Prioritizing and prediction of a novel targeted drug for CCA

Novel candidate drugs targeted for CCA were based on 11 up-regulated hub genes using PanDrugs, a bioinformatics platform, to prioritize anticancer drug treatments. PanDrugs not only provided drug status descriptions but it also predicted the possible drug response and the interaction between drugs. The drug prediction and prioritizing in Table 2 shows several potential novel drugs for 6 of the 11 upregulated hub genes (Fig. 3B). CDC20 was the candidate that fit to the selection criteria (Fig. S1) as CDC20 plays significant roles in cell cycle and mitosis, and was the high-scoring hub gene (Fig. 3B). There are several candidate drugs suggested for CDC20 (Table 2). Dinaciclib, however, was selected to be the drug of choice for CDC20 in this study as it has never been reported for CCA, and the safety and efficacy has been reported in the clinical trial phase III (Ghia et al., 2015; Sharp & Corp, 2017).

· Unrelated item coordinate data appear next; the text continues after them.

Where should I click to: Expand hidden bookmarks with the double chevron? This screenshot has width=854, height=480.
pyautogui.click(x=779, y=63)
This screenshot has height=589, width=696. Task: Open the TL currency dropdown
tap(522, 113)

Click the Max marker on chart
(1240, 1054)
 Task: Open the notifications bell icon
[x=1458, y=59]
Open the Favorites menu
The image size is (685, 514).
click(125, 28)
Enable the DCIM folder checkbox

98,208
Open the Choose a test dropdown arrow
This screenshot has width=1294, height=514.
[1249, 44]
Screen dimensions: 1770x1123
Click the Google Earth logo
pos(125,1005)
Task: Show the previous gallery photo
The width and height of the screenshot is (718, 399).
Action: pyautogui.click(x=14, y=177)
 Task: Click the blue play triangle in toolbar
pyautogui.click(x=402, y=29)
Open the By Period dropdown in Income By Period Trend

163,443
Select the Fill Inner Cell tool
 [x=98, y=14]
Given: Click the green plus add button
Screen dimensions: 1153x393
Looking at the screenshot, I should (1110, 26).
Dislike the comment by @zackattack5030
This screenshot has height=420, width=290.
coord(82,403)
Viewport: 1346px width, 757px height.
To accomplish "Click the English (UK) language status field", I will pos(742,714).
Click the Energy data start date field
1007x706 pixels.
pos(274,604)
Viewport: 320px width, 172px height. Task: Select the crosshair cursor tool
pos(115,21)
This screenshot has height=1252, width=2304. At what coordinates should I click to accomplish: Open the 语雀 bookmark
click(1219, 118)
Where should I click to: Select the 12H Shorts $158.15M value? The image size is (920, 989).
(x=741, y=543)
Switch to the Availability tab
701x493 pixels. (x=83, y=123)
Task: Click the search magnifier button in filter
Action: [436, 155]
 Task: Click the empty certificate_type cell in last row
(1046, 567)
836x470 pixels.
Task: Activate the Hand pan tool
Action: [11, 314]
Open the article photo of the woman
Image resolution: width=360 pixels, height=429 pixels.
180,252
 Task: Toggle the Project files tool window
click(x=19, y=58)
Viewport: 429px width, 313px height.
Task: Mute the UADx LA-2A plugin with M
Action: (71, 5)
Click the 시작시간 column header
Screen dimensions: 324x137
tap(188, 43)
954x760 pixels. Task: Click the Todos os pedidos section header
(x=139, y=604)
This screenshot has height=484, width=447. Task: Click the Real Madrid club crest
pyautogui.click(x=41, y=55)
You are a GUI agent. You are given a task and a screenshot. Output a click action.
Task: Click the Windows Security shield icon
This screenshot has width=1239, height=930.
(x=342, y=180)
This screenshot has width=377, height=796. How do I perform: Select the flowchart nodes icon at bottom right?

CDC20 is a candidate novel target for CCA

After the in-silico analysis, a series of experiments for investigating the antitumor activity of dinaciclib in CCA cell lines under 2D and 3D cell culture models was performed. CDC20 mRNA and protein were investigated in four CCA cell lines, KKU-100, KKU-213A, KKU-213B and KKU-452, using real-time PCR and western blot analysis. Expression of CDC20 in patient CCA tissues was significantly higher than those of normal counterpart (Fig. 5A), and all CCA cell lines differentially expressed CDC20 mRNA (Fig. S2 and File S1) and protein (Figs. 5B and 5C). The anti-tumor activity of dinaciclib in CCA cell lines was compared with that of gemcitabine, the standard chemotherapeutic agent for CCA treatment. In the 2D cell culture model (Figs. 5D and 5E), dinaciclib elucidated very effective anti-tumor activity against CCA cell lines at approximately 40 times of the 50% inhibitory concentrations (IC₅₀) lower than gemcitabine (Table 3). In the 3D cell culture model (Figs. 5F and 5G), KKU213A and KKU-452 spheroids were treated with various concentrations of dinaciclib or gemcitabine for 72 h. The results demonstrated that dinaciclib had highly effective antitumor activity better than a thousand times gemcitabine in both CCA cell lines (Table 3). The IC₅₀ of KKU-213A and KKU-452 spheroids to dinaciclib were 514.8 nM and 4.7 nM, whereas the IC₅₀ of gemcitabine against KKU-213A spheroid cannot be calculated because it was higher than 500 ×10³ nM, the maximum tested drug concentration. A similar trend was observed for KKU-452 spheroids with gemcitabine IC₅₀ is 25.78 ×10³ nM. The KKU-213 spheroid morphology at 72 h exposure time with both drugs and vehicle were demonstrated in Fig. 5H. It was then concluded that the CCA cells were more sensitive to dinaciclib than gemcitabine.